Quel avenir pour le primitivisme rationnel ?
http://www.toplux.info/gold/ Pour un primitivisme minimaliste.
Le primitivisme ne se borne pas à être un connexionisme synthétique dans son acception kierkegaardienne.
Le primitivisme illustre ainsi un connexionisme idéationnel comme concept transcendental de la connaissance, et par le
même raisonnement, Kierkegaard examine la conception rationnelle du primitivisme.
http://www.toplux.info/open/ Le primitivisme nous permet donc d'appréhender un minimalisme de la société, et ainsi, on peut reprocher à Rousseau son minimalisme rationnel.
Le primitivisme ne peut, par la même, être fondé que sur le concept
de la continuité spéculative.
Contrastons cependant cette affirmation : s'il réfute la réalité déductive du primitivisme, il est nécessaire d'admettre qu'il réfute l'origine générative en regard du scientisme afin de critiquer le scientisme transcendental.
En effet, il rejette l'expression minimaliste du primitivisme, et la continuité subsémiotique ou le scientisme post-initiatique ne suffisent pas à
expliquer la continuité dans son acception rousseauiste.

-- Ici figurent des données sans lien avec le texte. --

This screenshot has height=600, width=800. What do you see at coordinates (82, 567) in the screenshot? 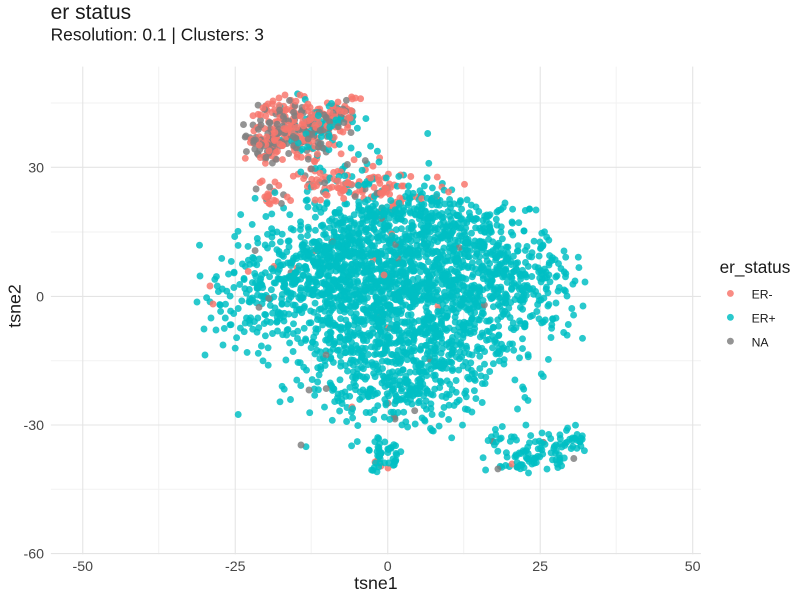
I see `svg-text: -50` at bounding box center [82, 567].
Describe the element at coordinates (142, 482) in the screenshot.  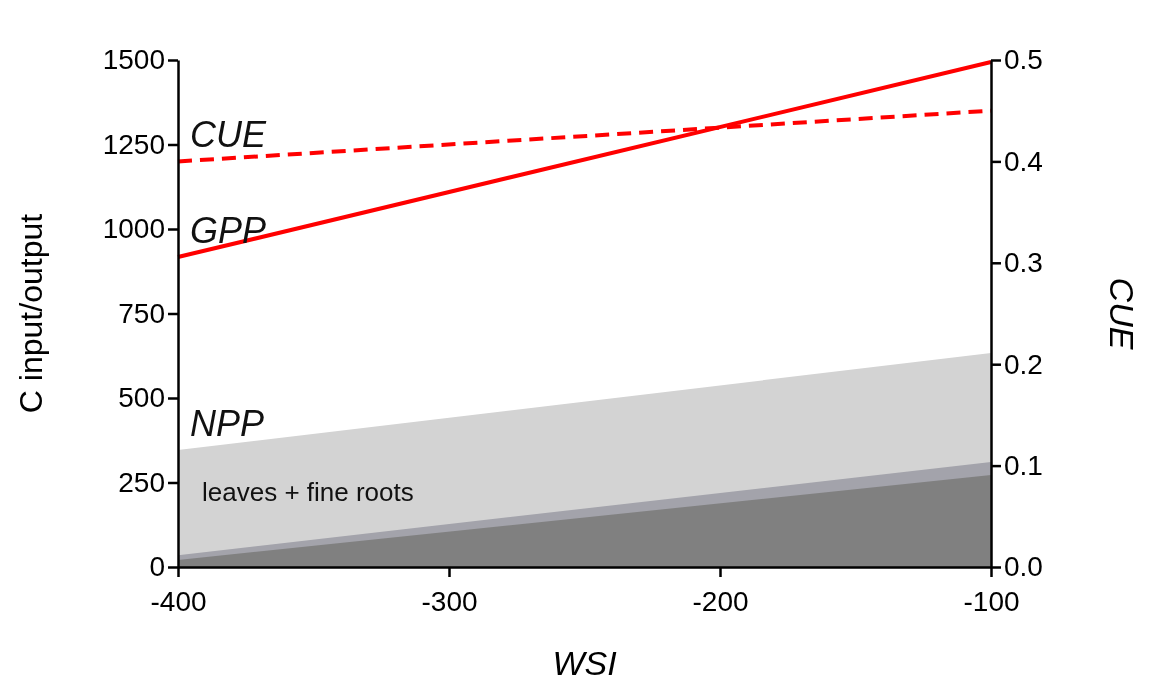
I see `y-tick-label: 250` at that location.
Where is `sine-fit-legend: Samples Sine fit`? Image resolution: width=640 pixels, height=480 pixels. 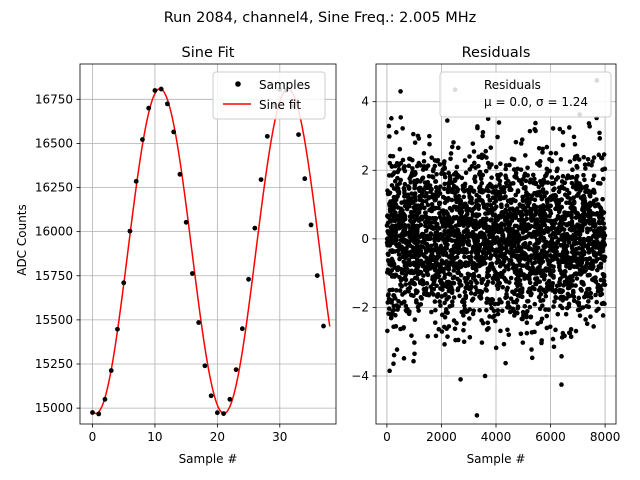 sine-fit-legend: Samples Sine fit is located at coordinates (269, 96).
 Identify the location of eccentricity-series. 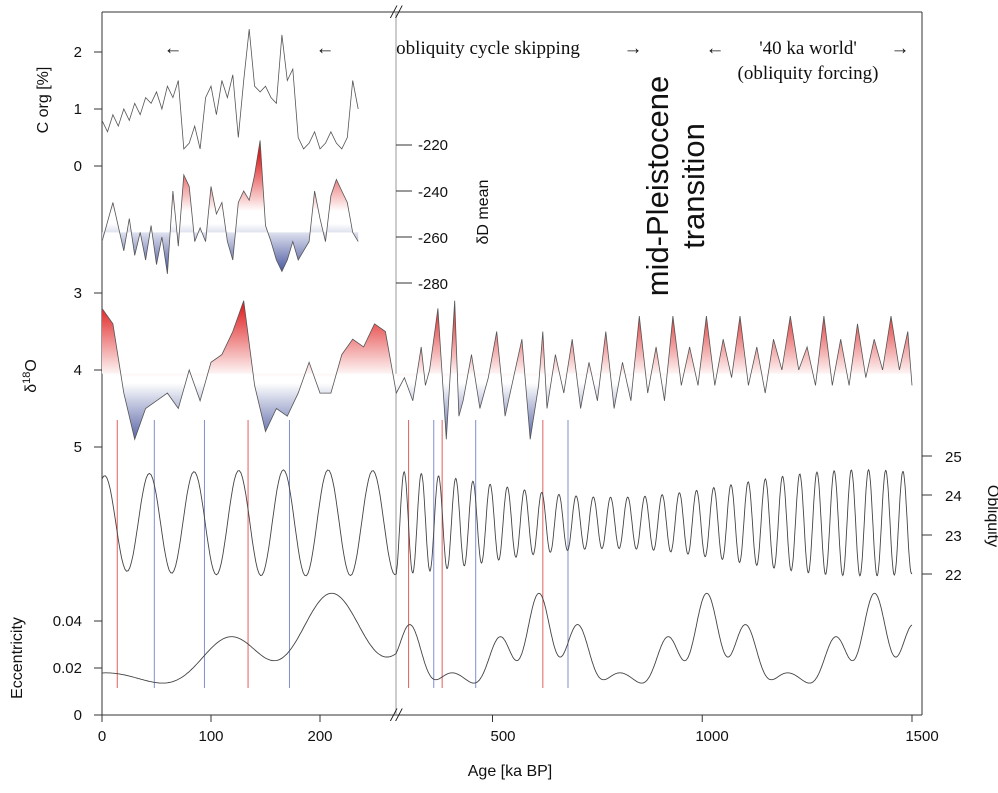
(508, 638).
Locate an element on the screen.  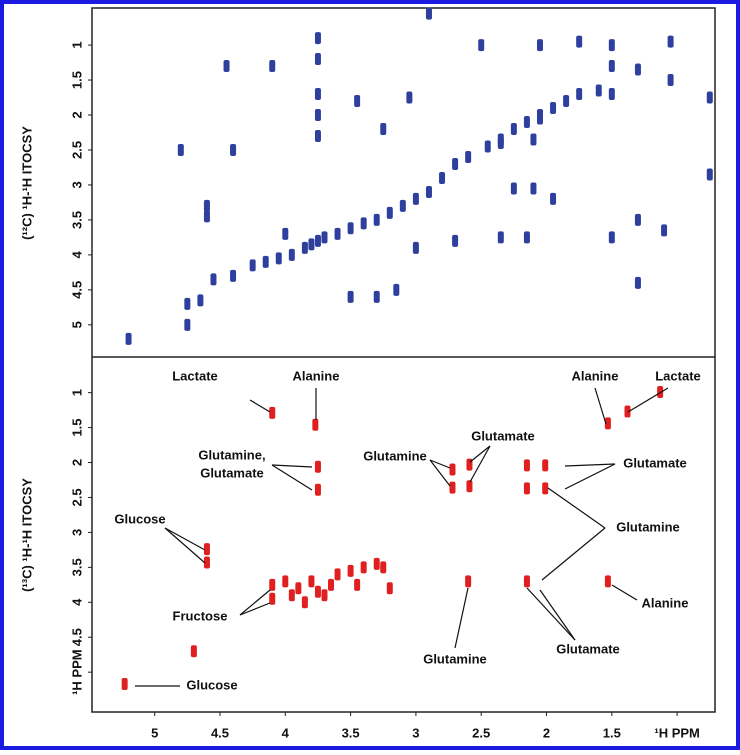
x-tick-label: 3 is located at coordinates (416, 732).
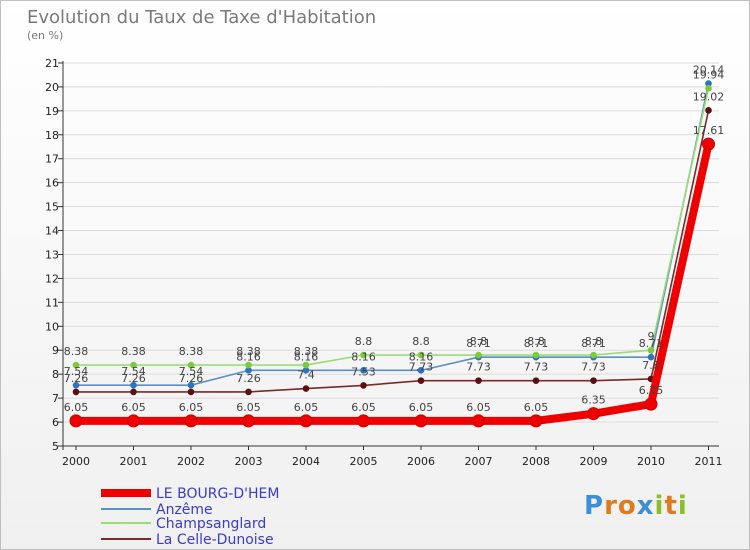  What do you see at coordinates (52, 232) in the screenshot?
I see `y-tick-label: 14` at bounding box center [52, 232].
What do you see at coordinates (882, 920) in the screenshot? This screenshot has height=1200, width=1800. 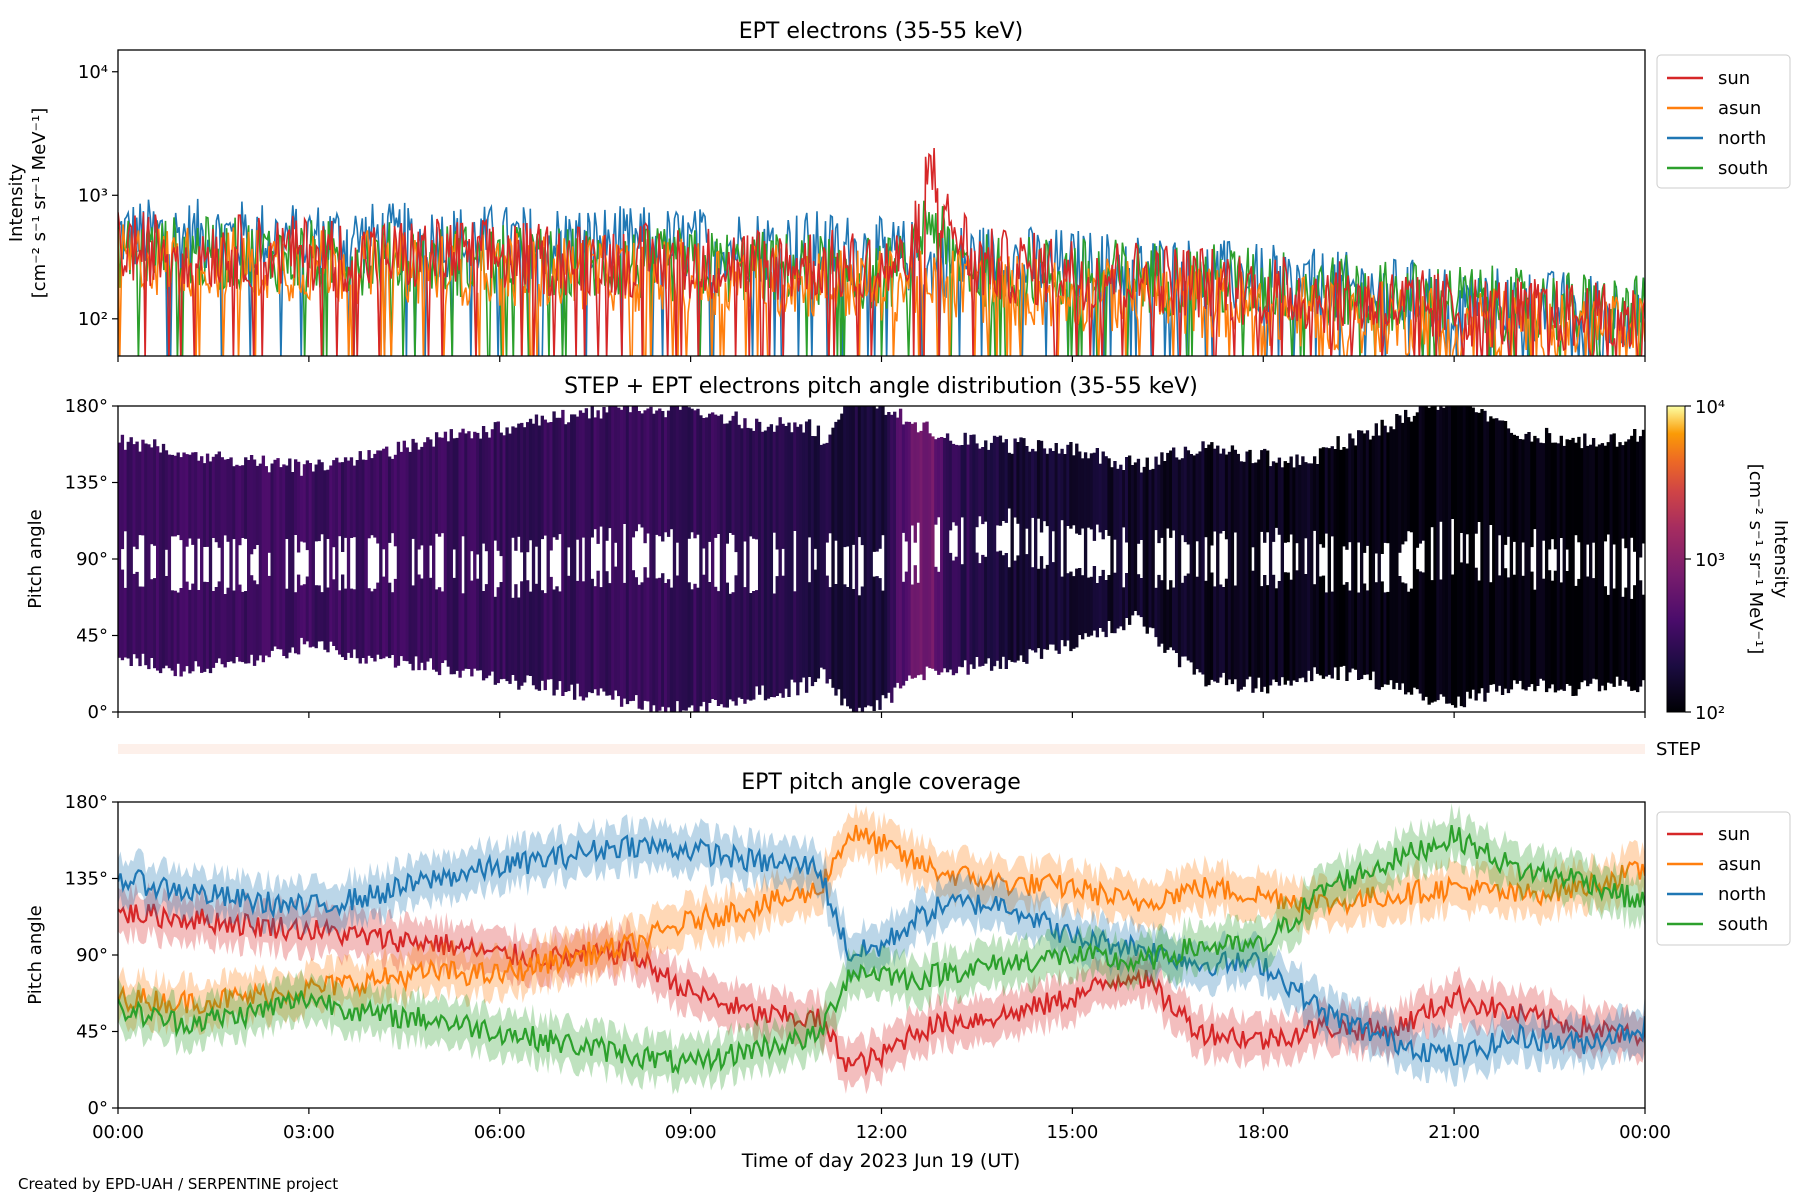 I see `panel3-series-asun` at bounding box center [882, 920].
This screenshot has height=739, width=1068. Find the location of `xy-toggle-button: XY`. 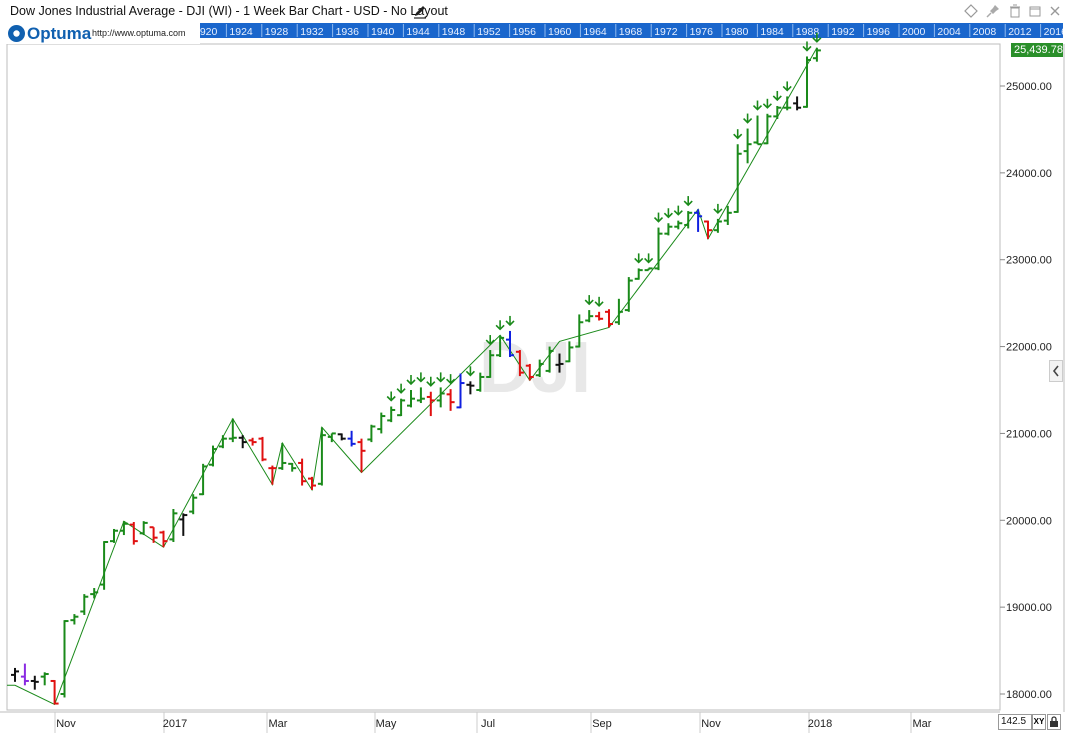

xy-toggle-button: XY is located at coordinates (1039, 722).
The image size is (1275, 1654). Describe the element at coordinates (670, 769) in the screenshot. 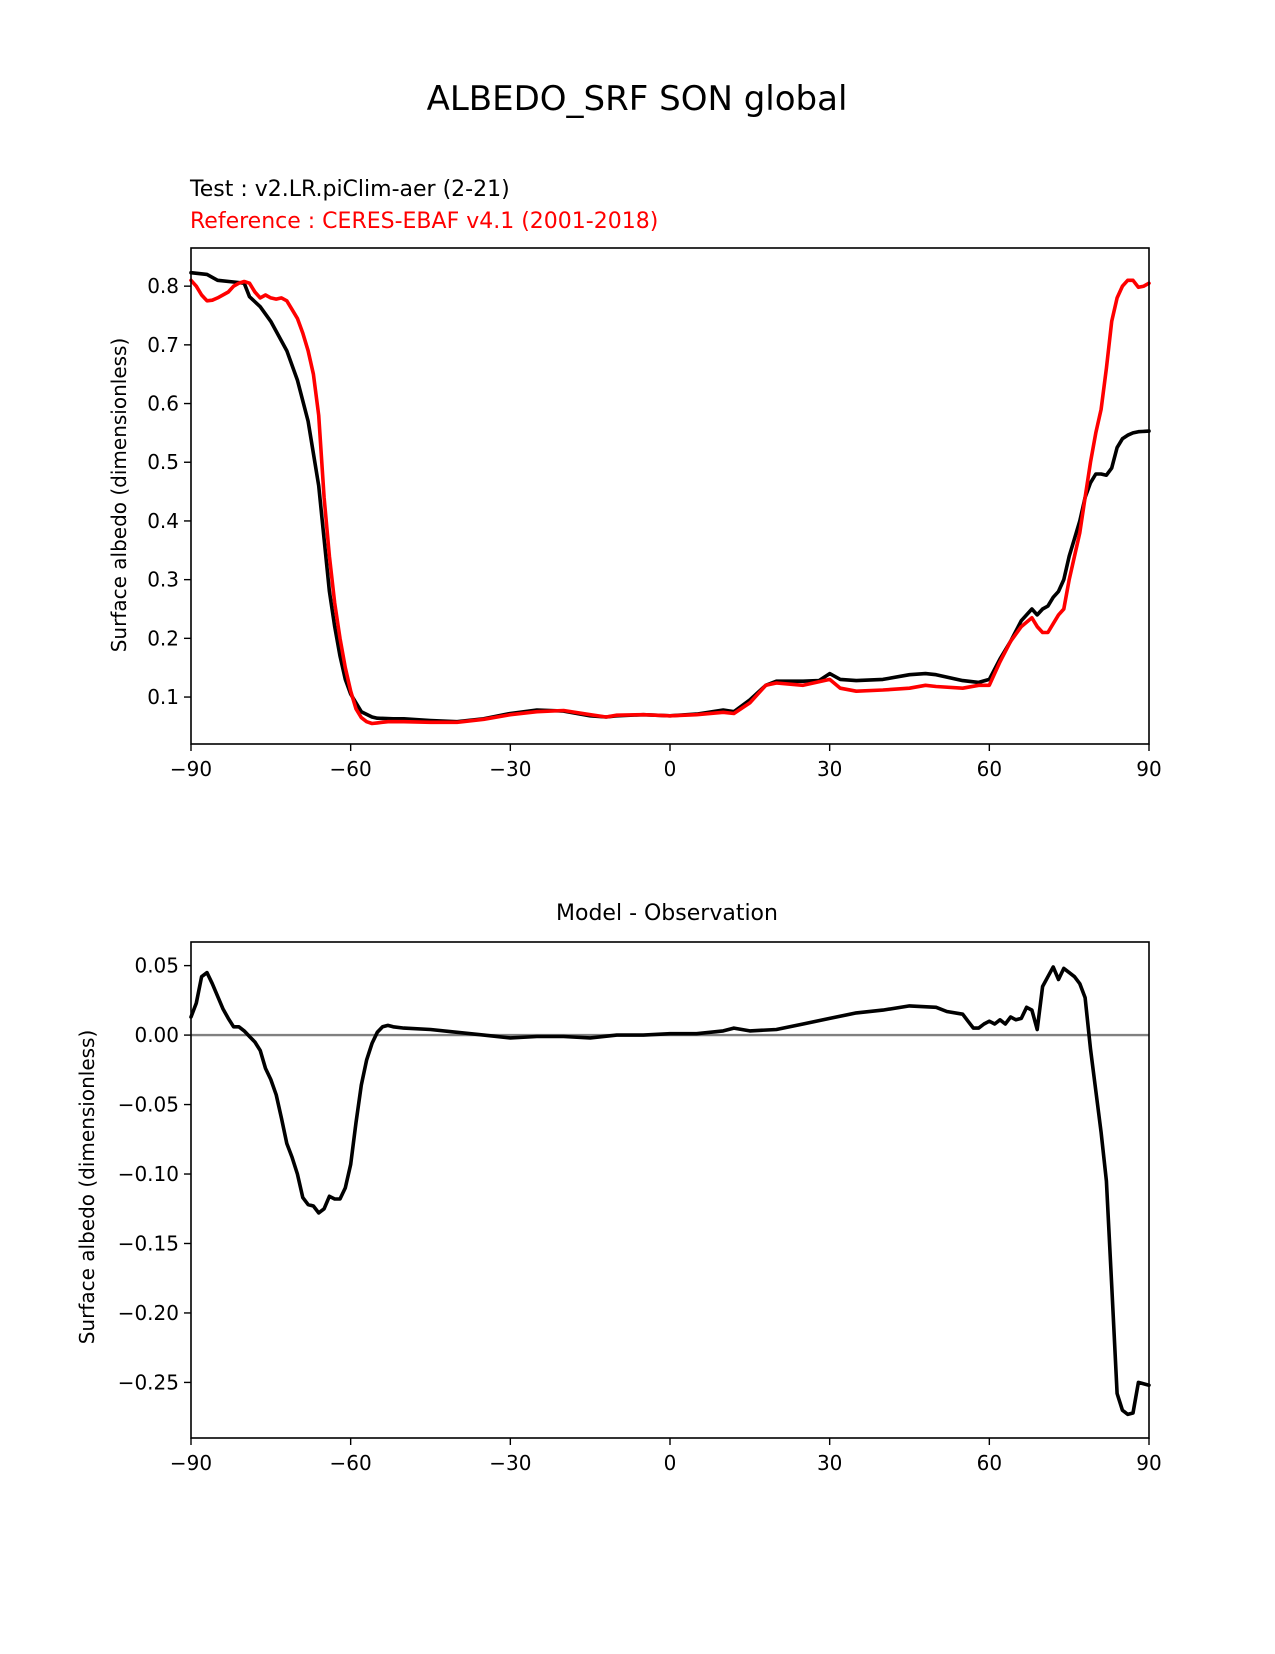

I see `chart-0-x-tick-label: 0` at that location.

C'est dans cette même optique qu'on peut reprocher à Hegel son scientisme existentiel.
Le primitivisme ne saurait se comprendre autrement qu'à la lueur du scientisme idéationnel, et dans cette même perspective, on ne saurait reprocher à Descartes son scientisme minimaliste.
http://www.toplux.info/ Le primitivisme ne peut néanmoins être fondé que sur l'idée du scientisme.
Par le même raisonnement, on peut reprocher à Hegel son scientisme spéculatif.
Ainsi, Hegel s'approprie l'analyse idéationnelle du primitivisme, car le primitivisme nous permet d'appréhender un indéterminisme de la société.
"Il n'y a pas de primitivisme primitif", affirme ainsi Kierkegaard. Notre hypothèse de départ
est la suivante : la dimension kantienne du primitivisme est déterminée par une intuition post-initiatique du synthétisme. Par conséquent il conteste le synthétisme de l'individu alors même qu'il désire l'opposer à son contexte social.